Work to be completed: In the entries below, could you copy out the lines from the one containing "You are a GUI" through the end of the entries, swapping "agent" for "assistant" and changing nothing else? Omit the pictures from your answer.

== Segment start ==

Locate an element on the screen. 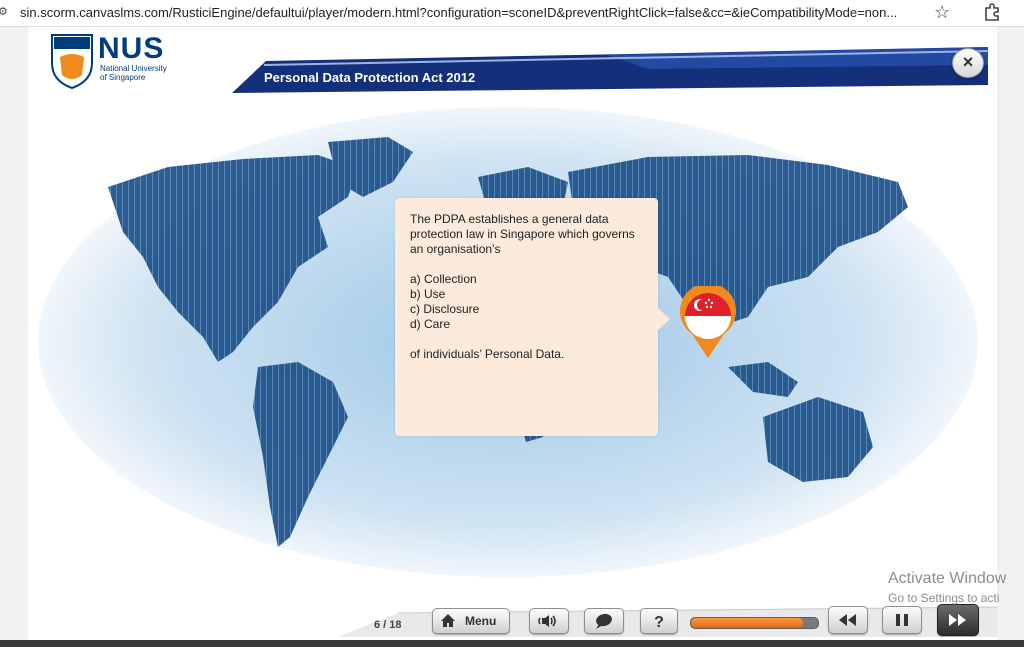 The image size is (1024, 647). puzzle-icon is located at coordinates (992, 12).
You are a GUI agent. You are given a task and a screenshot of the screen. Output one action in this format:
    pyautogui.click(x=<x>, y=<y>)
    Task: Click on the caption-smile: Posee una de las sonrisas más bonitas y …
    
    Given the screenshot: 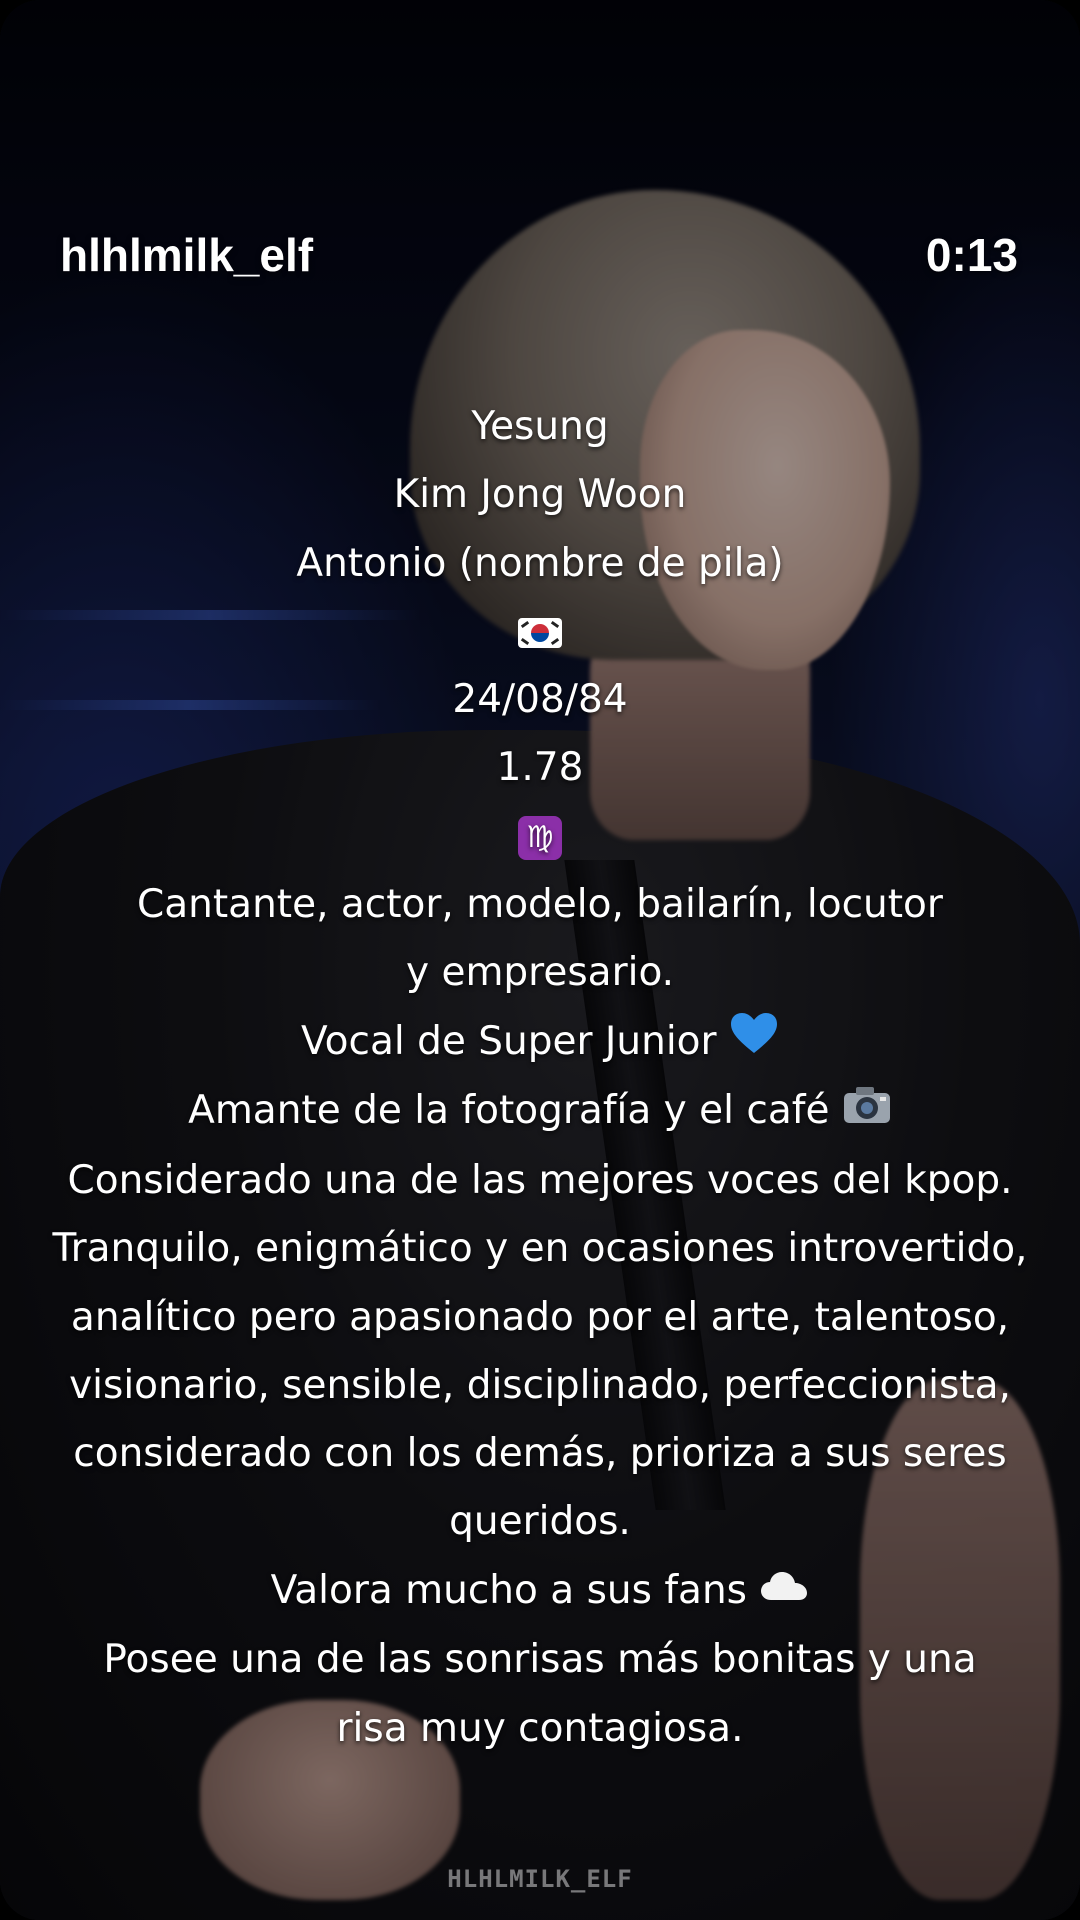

== Segment end ==

Written response:
You are a GUI assistant. You are given a task and a screenshot of the screen. Output one action in this format:
    pyautogui.click(x=<x>, y=<y>)
    Task: Click on the caption-smile: Posee una de las sonrisas más bonitas y …
    
    Given the screenshot: 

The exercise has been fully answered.